Gelatin. It’s hidden in much more than the marshmallow and gummy candies we loved as children (and, ahem, as adults?). It’s also a pervasive ingredient in pharmaceutical and personal care products. This wouldn’t be much of a problem, were it not for the product’s origins.
Add to that the recent collagen craze that has health seekers adding gelatin powder to coffee, smoothies, and juices all in the quest for beauty– never mind the fact that gelatin is anything but beautiful. While gelatin makes many people think of soft, and pleasantly squishy things, the reality is that gelatin is little more than acid-dipped pig, cow, fish, or even horse bones.
Enter: Geltor, a startup innovator making real gelatin, only without the animal innards. Geltor wants people to enjoy gummy-type products and the benefits of collagen without the need to breed and slaughter animals, then scavenge them for parts. Instead, Geltor programs microbes, which then produce collagen. This collagen then goes through a fermentation process which turns it into gelatin.
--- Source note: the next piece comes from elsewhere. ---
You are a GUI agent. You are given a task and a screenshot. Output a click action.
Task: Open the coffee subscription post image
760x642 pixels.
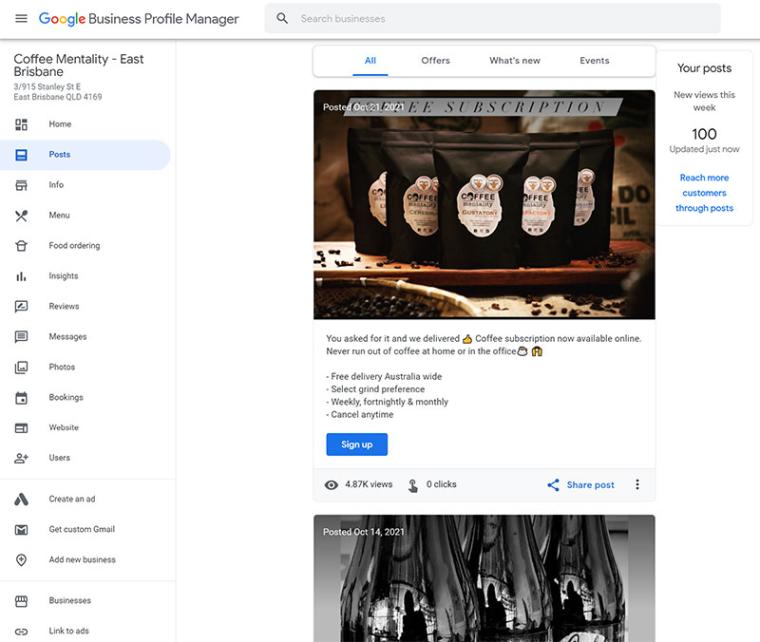(x=484, y=205)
This all goes down in Geltor’s California-based facility. The goal, in the long run, is to make the production of alternative gelatin cheaper so that industry’s across the board can adopt it. Ultimately, it’s the taste and texture that people are looking for, not the fact that it comes from animal bones.
While there’s not much competition out there right now — with few alternatives like pectin, agar, and guar gum out there already — the real challenge is mass producing it. The CEO and founder, Alex Lorestani, says the company is about five years away from mass production. However, the company founders also added that they already have a long wait list of potential buyers.
Geltor’s product could be a huge gamechanger, offering an animal-free alternative where, not so long ago, there wasn’t one. With the gelatin market valued at around $3 billion and the demand for vegan alternatives on the rise, all over the world, this is a large piece of many industries (that often goes unnoticed).
Gummy bears, specifically, are a hard candy to mimic. But Geltor might just be the vegan company to crack the code.